**Exercise brief:** Copy each line from the records below in which the word "next" is found.

BEGIN Data to examine

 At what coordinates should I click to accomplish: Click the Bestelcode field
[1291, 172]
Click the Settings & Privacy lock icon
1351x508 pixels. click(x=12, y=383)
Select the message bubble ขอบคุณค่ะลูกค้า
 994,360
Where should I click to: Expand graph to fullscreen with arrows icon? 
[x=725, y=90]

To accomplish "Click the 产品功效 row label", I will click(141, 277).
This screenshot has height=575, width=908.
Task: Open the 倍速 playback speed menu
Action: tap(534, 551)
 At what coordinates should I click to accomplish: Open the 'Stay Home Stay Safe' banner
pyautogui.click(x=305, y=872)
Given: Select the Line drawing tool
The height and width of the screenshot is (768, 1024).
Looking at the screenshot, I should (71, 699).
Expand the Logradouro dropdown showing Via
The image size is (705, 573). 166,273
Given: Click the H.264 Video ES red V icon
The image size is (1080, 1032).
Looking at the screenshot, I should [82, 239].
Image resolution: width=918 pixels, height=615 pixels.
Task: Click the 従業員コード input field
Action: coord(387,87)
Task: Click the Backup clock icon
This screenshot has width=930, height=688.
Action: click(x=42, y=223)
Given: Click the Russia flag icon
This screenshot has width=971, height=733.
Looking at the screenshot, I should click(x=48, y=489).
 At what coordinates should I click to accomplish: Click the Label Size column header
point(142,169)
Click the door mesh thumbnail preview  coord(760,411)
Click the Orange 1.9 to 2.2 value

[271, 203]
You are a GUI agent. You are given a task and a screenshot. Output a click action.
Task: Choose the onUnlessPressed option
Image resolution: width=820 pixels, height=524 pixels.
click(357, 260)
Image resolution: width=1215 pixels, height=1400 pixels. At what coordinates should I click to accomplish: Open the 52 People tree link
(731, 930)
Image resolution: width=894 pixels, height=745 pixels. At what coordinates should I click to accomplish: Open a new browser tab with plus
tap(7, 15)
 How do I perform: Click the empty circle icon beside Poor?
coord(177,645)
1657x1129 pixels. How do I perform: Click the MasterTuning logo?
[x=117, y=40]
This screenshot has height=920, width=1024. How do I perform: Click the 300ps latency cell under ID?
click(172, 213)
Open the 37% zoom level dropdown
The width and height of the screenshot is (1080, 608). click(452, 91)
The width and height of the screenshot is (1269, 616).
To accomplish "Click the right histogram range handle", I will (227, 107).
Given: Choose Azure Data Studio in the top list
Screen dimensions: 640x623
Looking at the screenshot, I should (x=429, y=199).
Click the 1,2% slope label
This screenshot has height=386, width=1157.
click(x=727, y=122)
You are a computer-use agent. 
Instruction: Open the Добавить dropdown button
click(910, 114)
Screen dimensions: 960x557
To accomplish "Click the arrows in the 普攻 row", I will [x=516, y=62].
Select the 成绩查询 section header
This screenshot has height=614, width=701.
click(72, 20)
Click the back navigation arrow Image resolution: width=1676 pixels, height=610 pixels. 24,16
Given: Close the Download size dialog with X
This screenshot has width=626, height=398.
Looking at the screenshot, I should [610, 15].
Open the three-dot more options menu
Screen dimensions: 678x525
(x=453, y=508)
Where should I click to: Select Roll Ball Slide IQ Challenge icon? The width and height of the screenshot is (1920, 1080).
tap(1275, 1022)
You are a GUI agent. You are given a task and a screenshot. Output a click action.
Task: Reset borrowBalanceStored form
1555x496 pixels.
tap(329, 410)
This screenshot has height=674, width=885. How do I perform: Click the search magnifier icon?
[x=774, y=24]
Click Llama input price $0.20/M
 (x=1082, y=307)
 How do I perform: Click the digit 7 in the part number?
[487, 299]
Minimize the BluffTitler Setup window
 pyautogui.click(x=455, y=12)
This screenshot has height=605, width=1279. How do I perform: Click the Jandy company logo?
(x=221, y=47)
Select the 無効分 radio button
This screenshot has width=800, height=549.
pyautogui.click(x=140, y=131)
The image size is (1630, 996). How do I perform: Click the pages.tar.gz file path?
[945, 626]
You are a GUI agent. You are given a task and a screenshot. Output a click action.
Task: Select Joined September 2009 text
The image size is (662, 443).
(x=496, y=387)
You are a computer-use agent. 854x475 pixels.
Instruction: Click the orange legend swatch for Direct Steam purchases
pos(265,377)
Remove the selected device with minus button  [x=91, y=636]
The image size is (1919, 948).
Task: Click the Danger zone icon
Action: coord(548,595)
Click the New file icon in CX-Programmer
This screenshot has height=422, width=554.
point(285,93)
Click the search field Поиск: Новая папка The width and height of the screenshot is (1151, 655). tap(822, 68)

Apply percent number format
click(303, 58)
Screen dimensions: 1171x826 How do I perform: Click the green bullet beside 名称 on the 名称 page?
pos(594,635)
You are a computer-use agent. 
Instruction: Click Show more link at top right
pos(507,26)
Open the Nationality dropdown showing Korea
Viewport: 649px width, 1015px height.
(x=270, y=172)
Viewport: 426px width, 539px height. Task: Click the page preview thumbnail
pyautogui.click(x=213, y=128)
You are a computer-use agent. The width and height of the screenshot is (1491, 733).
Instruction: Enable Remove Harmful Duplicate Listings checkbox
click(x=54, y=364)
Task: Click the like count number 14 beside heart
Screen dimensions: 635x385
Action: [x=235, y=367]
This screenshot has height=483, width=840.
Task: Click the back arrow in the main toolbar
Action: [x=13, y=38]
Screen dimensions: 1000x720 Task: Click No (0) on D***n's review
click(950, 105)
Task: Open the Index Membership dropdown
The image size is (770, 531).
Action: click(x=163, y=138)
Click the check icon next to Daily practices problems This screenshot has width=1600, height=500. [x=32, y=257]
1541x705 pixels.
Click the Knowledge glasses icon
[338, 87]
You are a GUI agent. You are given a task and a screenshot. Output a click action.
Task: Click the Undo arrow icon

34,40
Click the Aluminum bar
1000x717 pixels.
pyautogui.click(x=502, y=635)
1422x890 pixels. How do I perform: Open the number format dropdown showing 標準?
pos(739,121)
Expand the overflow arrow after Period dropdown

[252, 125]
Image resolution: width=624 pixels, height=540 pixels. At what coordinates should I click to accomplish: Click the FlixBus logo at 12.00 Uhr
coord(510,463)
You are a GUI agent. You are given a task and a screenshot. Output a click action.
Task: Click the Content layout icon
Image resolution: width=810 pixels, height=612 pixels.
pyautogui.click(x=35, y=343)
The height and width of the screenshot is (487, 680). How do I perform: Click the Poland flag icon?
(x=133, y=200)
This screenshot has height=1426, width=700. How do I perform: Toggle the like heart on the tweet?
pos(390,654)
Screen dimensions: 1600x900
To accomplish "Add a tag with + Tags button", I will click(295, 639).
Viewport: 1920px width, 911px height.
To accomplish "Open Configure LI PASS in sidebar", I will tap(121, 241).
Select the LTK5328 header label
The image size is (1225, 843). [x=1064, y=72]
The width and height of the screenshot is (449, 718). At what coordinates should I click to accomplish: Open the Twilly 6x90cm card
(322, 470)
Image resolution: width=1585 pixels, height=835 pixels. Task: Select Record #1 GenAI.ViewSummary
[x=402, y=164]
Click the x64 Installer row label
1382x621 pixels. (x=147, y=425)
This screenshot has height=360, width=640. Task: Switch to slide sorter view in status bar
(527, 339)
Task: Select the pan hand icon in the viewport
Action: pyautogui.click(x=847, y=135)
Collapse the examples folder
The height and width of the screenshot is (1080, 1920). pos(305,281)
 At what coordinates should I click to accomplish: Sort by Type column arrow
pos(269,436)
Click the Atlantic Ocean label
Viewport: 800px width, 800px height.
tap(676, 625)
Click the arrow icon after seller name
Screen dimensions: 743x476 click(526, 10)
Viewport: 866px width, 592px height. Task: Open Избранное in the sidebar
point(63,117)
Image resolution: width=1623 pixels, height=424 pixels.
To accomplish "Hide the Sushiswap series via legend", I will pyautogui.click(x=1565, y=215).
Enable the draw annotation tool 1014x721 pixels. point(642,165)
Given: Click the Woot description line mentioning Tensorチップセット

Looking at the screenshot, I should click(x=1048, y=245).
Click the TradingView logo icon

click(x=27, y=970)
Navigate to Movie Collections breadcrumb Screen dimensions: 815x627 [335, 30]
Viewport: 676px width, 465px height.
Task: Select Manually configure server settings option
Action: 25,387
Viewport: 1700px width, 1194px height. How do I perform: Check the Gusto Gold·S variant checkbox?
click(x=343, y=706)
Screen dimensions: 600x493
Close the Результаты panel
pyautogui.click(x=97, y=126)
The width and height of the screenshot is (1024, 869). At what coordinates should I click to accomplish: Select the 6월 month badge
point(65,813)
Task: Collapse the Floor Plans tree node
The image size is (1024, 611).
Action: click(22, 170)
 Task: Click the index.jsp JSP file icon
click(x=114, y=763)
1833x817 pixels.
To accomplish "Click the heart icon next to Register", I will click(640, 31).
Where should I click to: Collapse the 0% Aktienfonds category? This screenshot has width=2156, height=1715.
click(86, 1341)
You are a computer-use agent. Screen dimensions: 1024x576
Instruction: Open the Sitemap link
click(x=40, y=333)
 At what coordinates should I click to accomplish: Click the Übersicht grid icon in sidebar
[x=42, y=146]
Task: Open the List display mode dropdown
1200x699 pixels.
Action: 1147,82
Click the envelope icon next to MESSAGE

END Data to examine

**Worked solution:**
Click the check icon next to Daily practices problems This screenshot has width=1600, height=500. [x=32, y=257]
To accomplish "Click the heart icon next to Register", I will click(640, 31).
Click the envelope icon next to MESSAGE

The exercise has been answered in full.